/Final-project

Create a FORK of this repository to store your code, data, and documentation for the final project. Detailed instructions for this assignment are in Moodle.

Primary LanguageJupyter Notebook

Title:

Simulation of Parking around iSchool

Team Member(s):

Liri Fang, Jiawei Li, Jing Du

Monte Carlo Simulation Scenario & Purpose:

In this project, we will design a program to simulate the daily parking senario of iSchool students. Since the parking place on campus has limited number, especially within the walking distance from the School of Information Sciences Building. Sometimes it is difficult for students to find an available place to park near the school. This project tries to using Monte Carlo simulation method to make a prediction about the probability of whether an iSchool student successfully find a vacant parking lot at a particular time. Referencing this probability, the student can decide wether drive car to the school or park the car at somewhere else rather than near the school building.

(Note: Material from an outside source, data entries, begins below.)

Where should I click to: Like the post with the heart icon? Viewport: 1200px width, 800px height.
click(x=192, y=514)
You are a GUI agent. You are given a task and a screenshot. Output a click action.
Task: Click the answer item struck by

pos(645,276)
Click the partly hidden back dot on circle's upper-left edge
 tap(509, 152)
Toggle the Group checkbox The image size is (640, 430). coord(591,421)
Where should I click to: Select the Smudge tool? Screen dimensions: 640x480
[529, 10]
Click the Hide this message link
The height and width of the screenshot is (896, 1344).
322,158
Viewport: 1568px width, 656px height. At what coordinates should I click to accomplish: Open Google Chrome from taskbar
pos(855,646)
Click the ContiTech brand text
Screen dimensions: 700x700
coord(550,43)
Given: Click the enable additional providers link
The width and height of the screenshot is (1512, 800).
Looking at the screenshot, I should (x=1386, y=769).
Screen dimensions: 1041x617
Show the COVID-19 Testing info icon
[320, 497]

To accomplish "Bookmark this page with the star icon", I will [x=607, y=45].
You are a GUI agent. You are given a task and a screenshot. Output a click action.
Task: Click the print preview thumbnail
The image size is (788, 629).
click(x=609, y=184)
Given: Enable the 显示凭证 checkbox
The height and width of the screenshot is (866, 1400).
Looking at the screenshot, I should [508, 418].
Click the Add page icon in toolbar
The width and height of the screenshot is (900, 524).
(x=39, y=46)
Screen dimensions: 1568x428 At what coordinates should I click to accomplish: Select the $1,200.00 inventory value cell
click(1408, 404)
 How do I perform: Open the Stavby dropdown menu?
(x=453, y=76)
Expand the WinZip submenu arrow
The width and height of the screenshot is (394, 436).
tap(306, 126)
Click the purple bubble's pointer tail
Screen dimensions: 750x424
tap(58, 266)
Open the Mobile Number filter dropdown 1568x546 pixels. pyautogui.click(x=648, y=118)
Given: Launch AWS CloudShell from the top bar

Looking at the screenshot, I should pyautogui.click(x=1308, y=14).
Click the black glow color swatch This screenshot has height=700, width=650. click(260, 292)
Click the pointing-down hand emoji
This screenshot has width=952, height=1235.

Hypothesis before running the simulation:

  1. This project only consider the meters near to the iSchool including the places on the streets and in the parking lots. We define "near" as within a block distance from iSchool. Therefore, in this project, only the parking lots on Fifth St, Sixth St, Daniel St, Chalmers St and the parking lots within the rectangle are considered. The numebr of meters near the School of Information Science Building is: 90. The distribution of all the meters as as follows:

Street Name  Number  Maximum Stay  Owner

E Daniel St     23     2h     City of Champaign

S 6th St     30     2h     City of Champaign

E Chalmers St     23     4h     City of Champaign

S 5th St     10     2h     City of Champaign

N/A     4     10h     UIUC

  1. To simplify the simulation model, we assume that meters nearing iSchool are all used by iSchool students. We suppose that most students drive to school for classes. Therefore, we assume the number of cars come to parking has a positive correlation with the class time. Since at weekends and holidays, usually there is no class, and most of the parking lots are free of charge, we suppose that there are enough available parking all day. So, we will only simulate the weekday's parking senario as this is much more meaningful.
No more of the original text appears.